Repeat all of the records below, swapping "gear icon" for "cog icon" and changing nothing else. Omit the pictures.

Screenshot and document pointing records:
^^^^^^^^^^^^^^^^

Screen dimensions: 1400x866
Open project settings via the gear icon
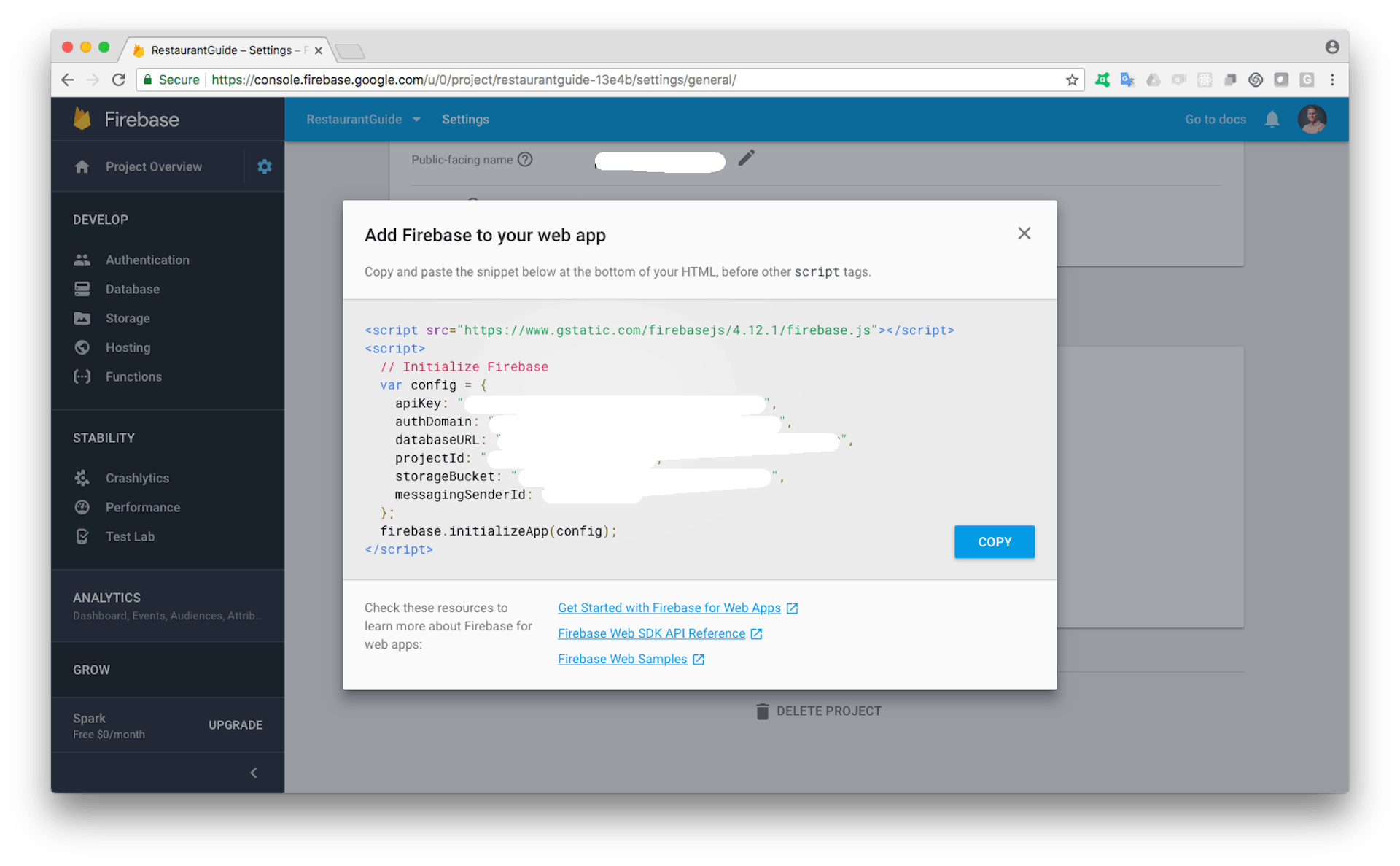click(x=264, y=166)
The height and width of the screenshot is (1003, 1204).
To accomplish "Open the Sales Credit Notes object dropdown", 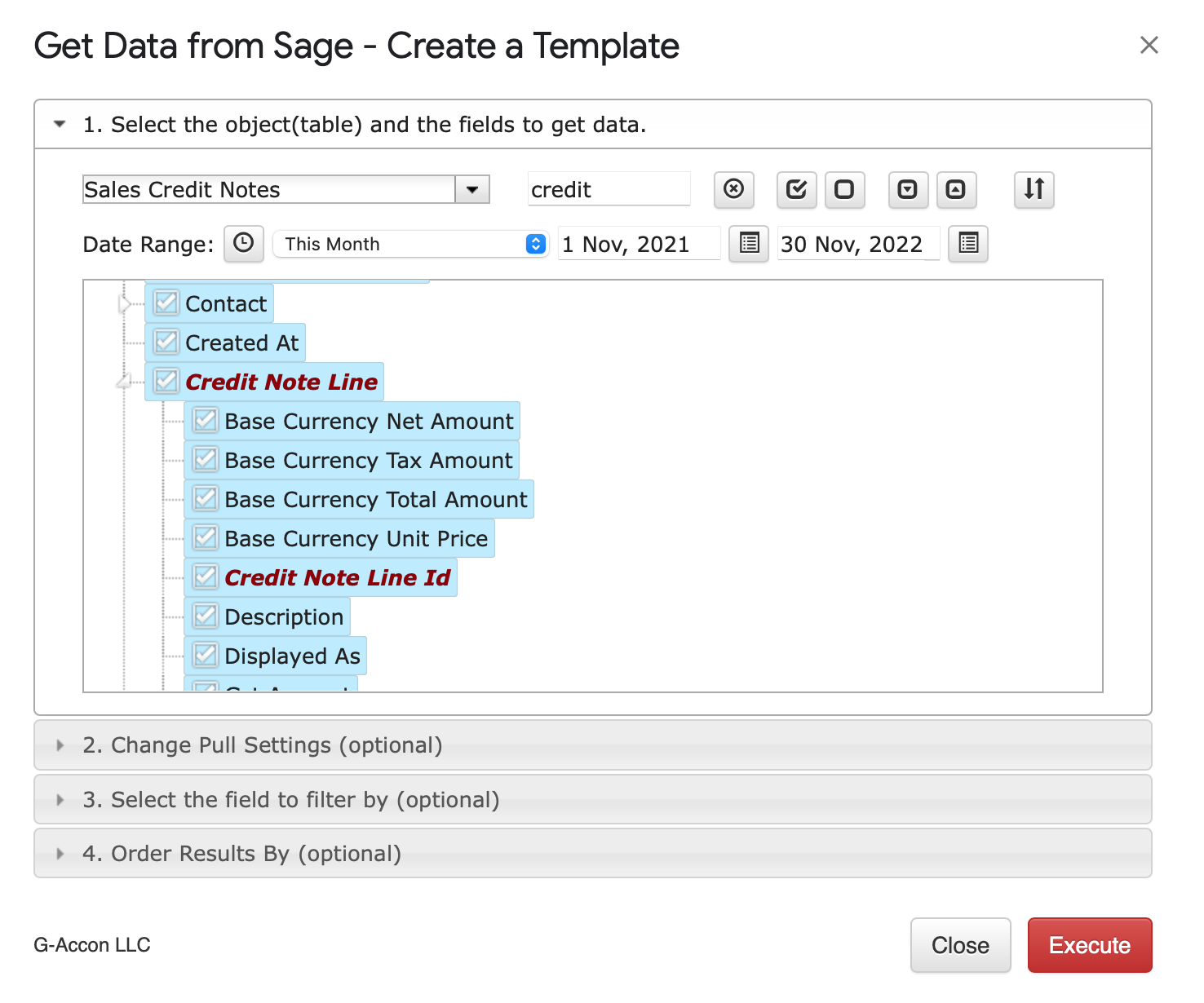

^^^^^^^^^^^^^^^^

EXPECTED ANSWER:
Screen dimensions: 1400x866
Open project settings via the cog icon
click(x=264, y=166)
The height and width of the screenshot is (1003, 1204).
To accomplish "Open the Sales Credit Notes object dropdown", 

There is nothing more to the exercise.